TASK DETAILS: Write out exactly the lines from the one holding "Collapse all attribute groups icon" to the last line of the entries, both ends included and nothing else, without the pictures.

================================

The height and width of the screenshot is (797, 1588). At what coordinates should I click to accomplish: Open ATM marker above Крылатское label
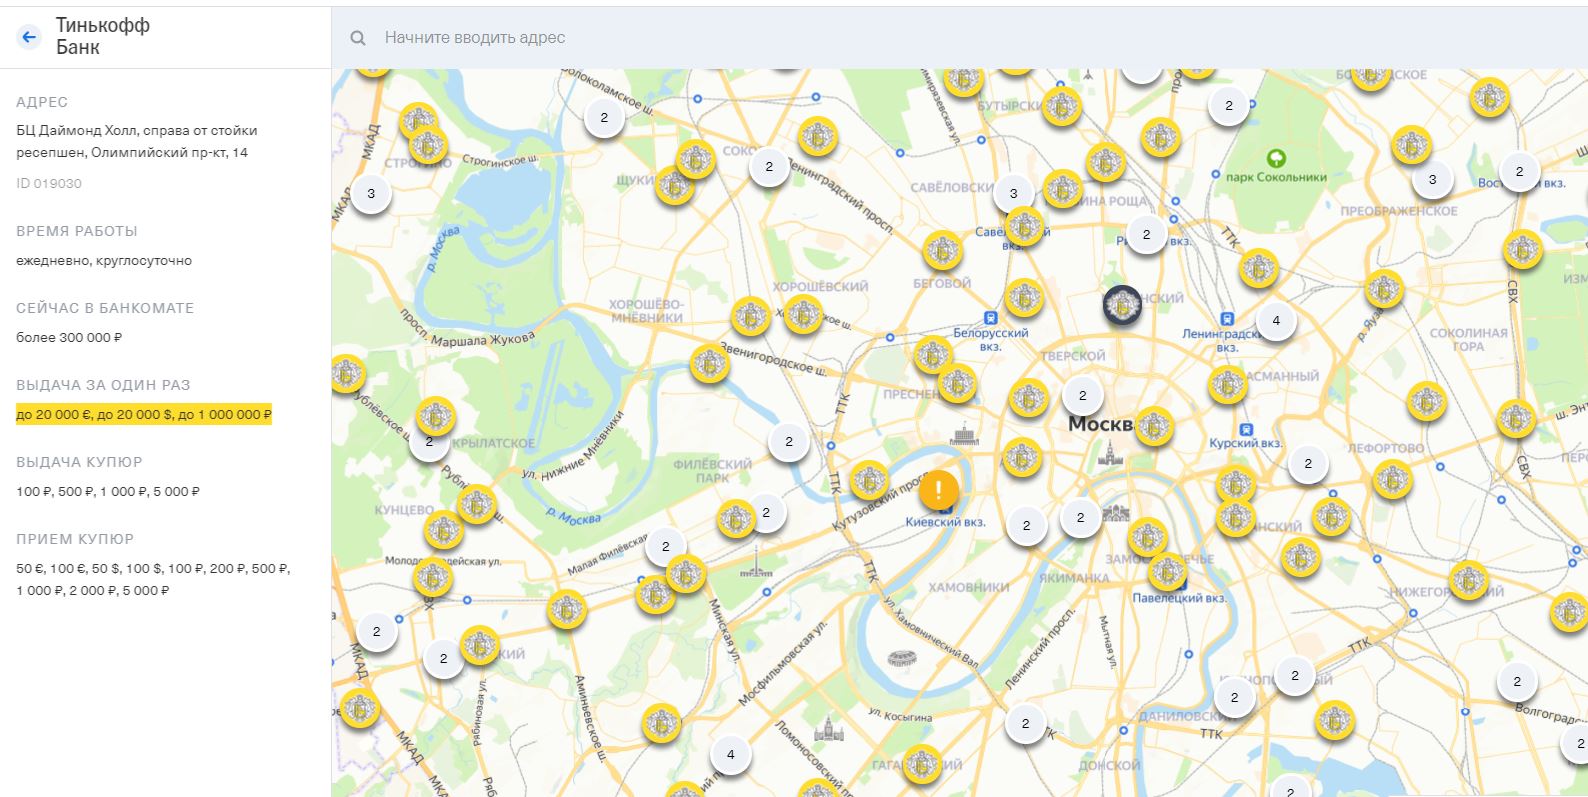click(435, 416)
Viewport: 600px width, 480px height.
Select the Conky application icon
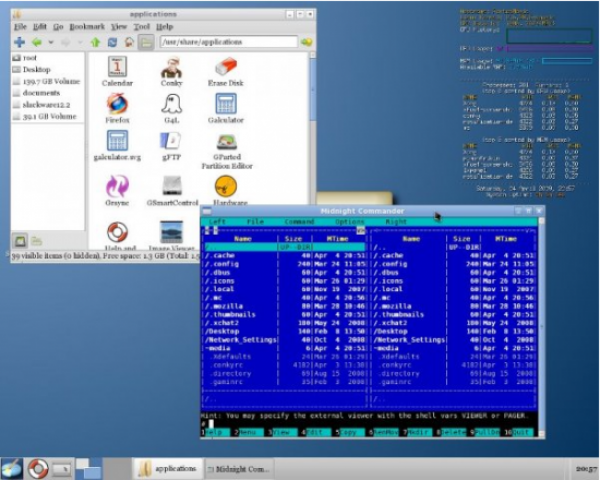tap(171, 68)

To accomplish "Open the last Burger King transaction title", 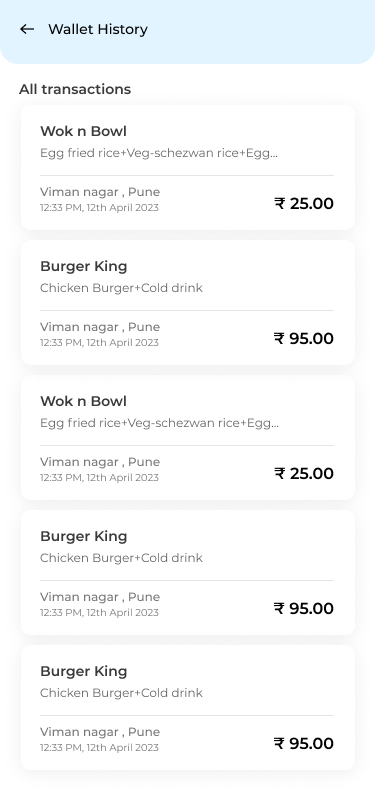I will [83, 671].
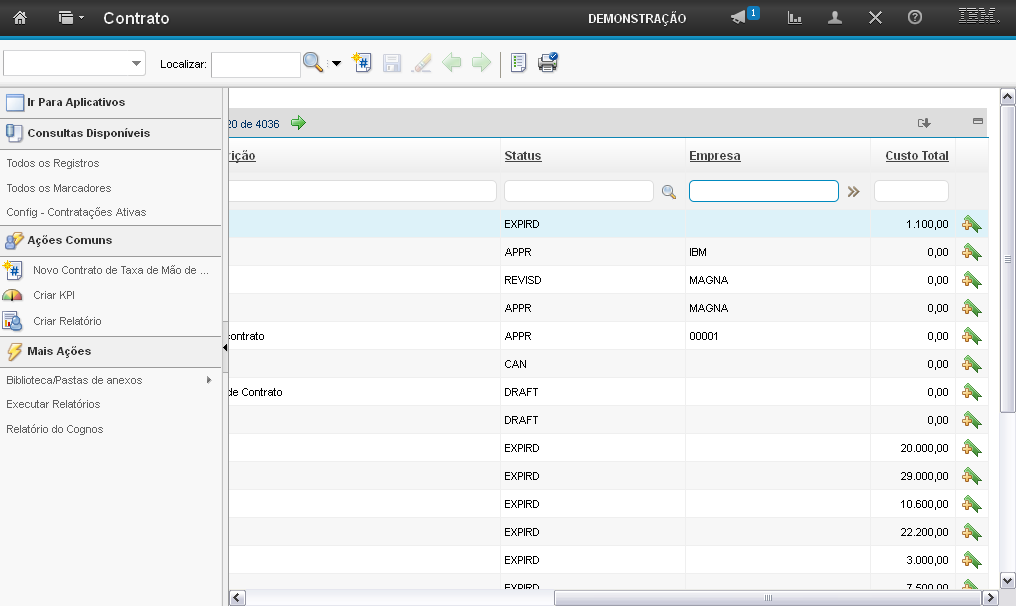The image size is (1016, 607).
Task: Collapse the left side navigation panel
Action: tap(225, 347)
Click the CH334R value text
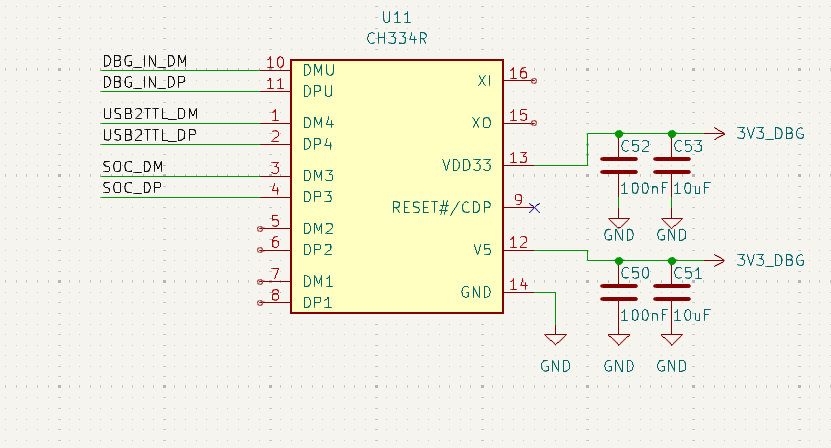This screenshot has width=831, height=448. 396,38
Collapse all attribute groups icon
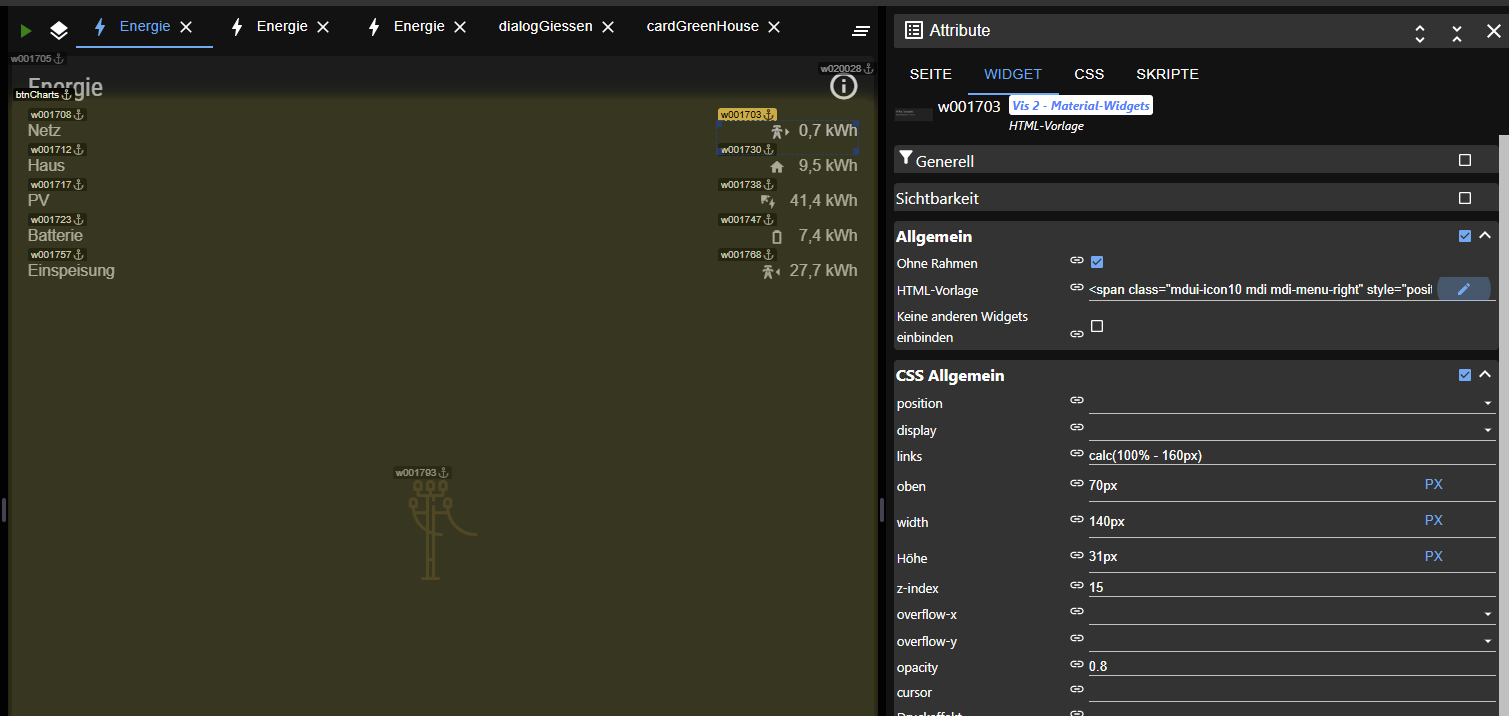 [x=1457, y=33]
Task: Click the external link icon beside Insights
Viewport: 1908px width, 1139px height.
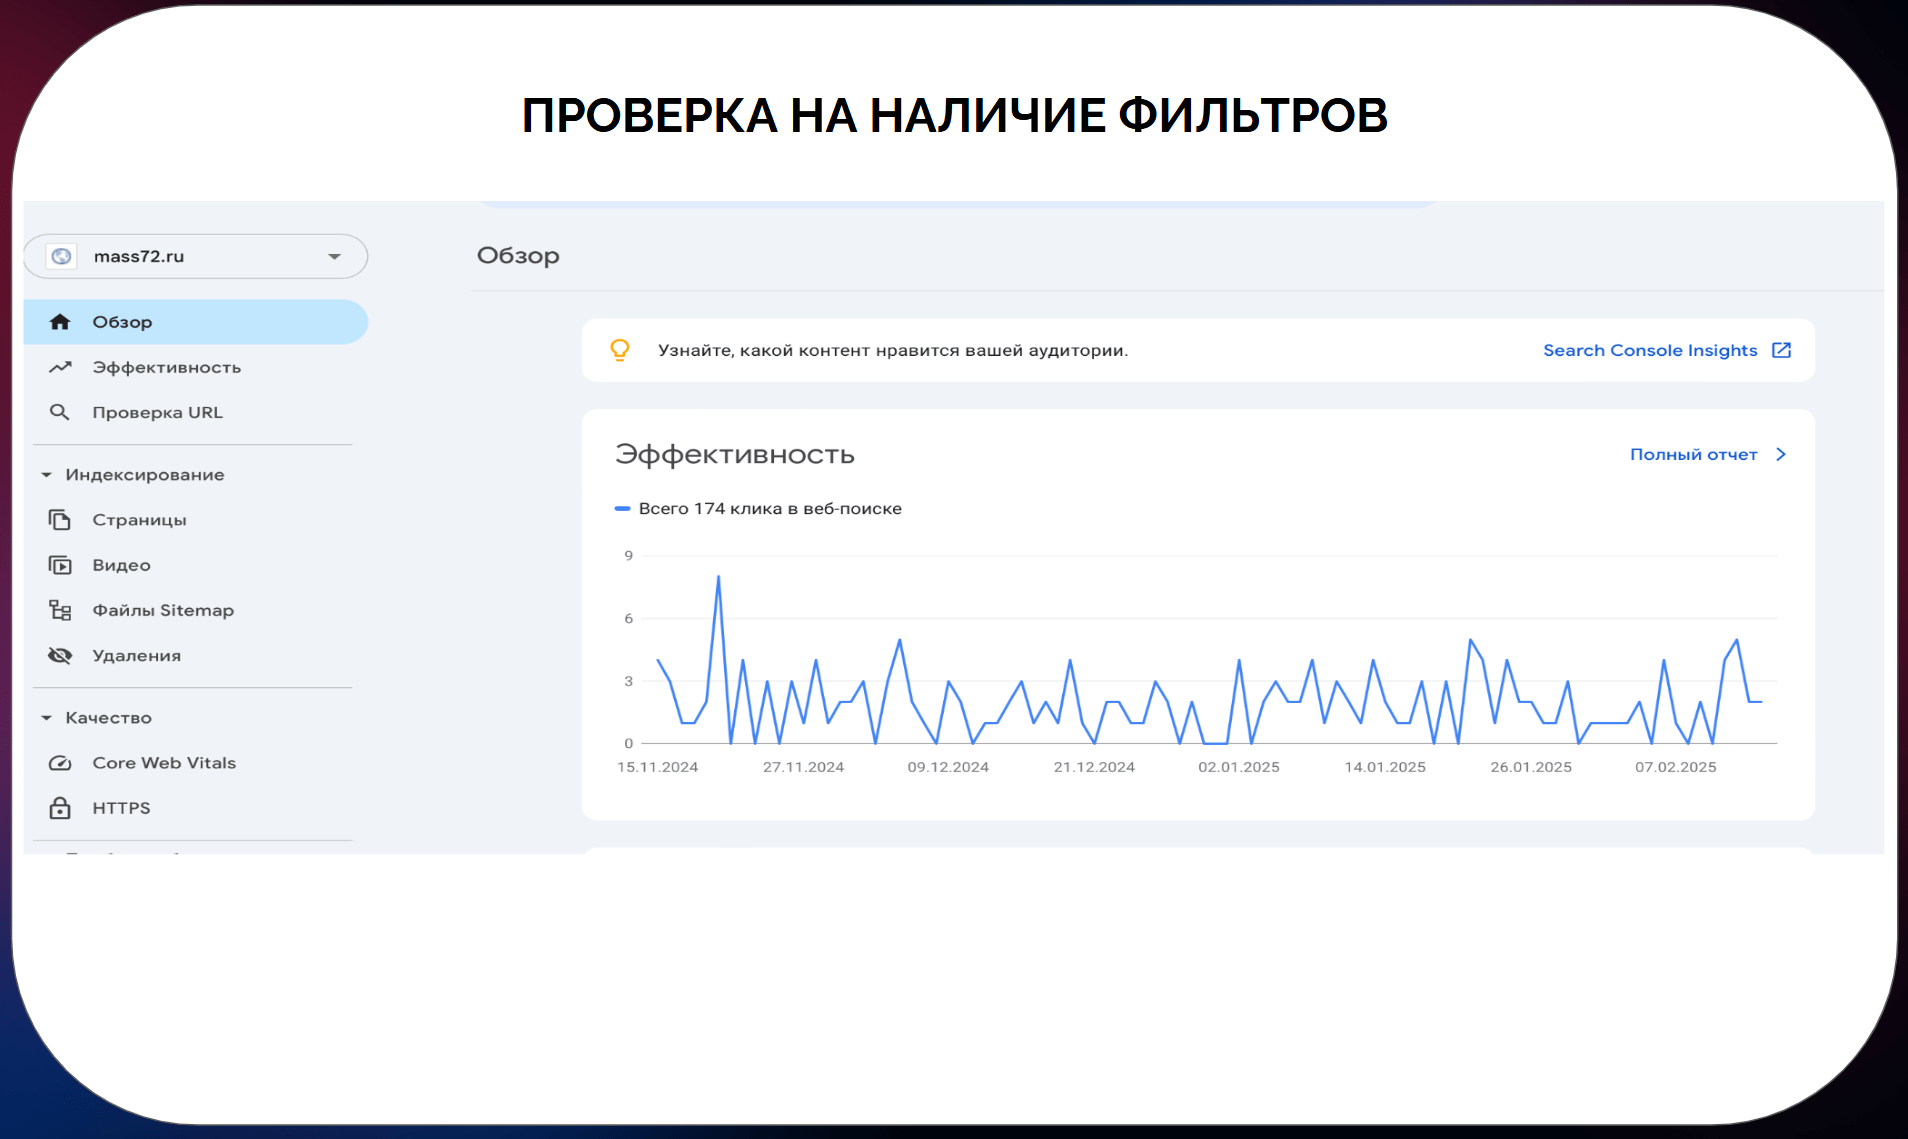Action: 1781,350
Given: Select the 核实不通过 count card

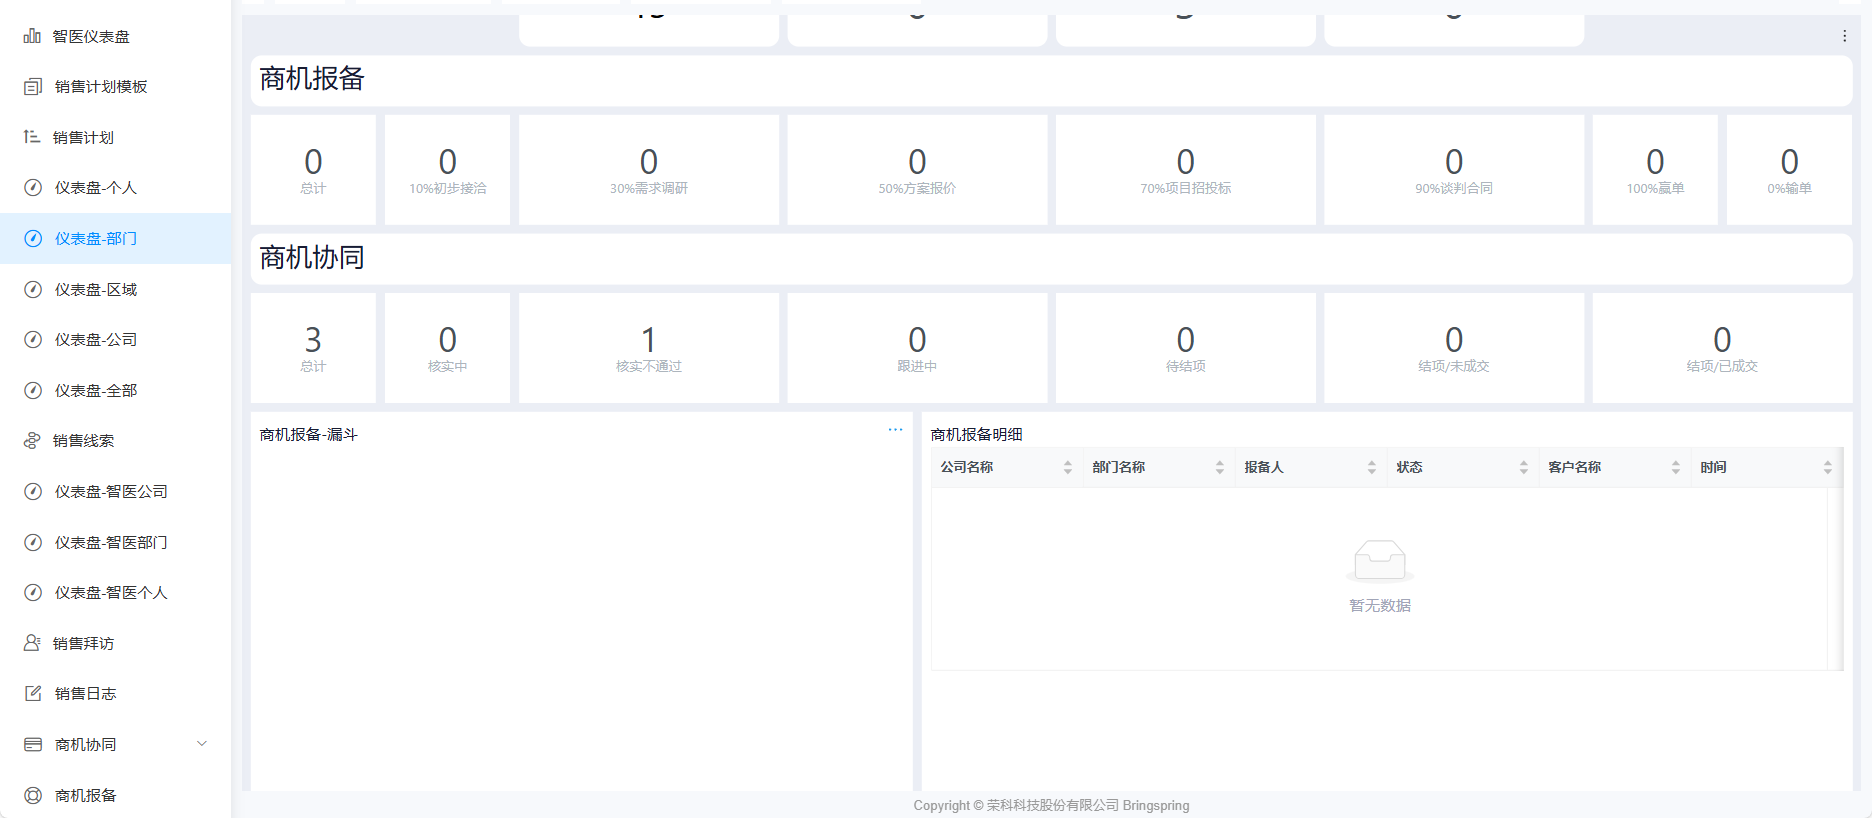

================================

YOUR RESPONSE:
Collapse all attribute groups icon
 [x=1457, y=33]
Task: Click the external link icon beside Insights
Viewport: 1908px width, 1139px height.
Action: 1781,350
Given: Select the 核实不通过 count card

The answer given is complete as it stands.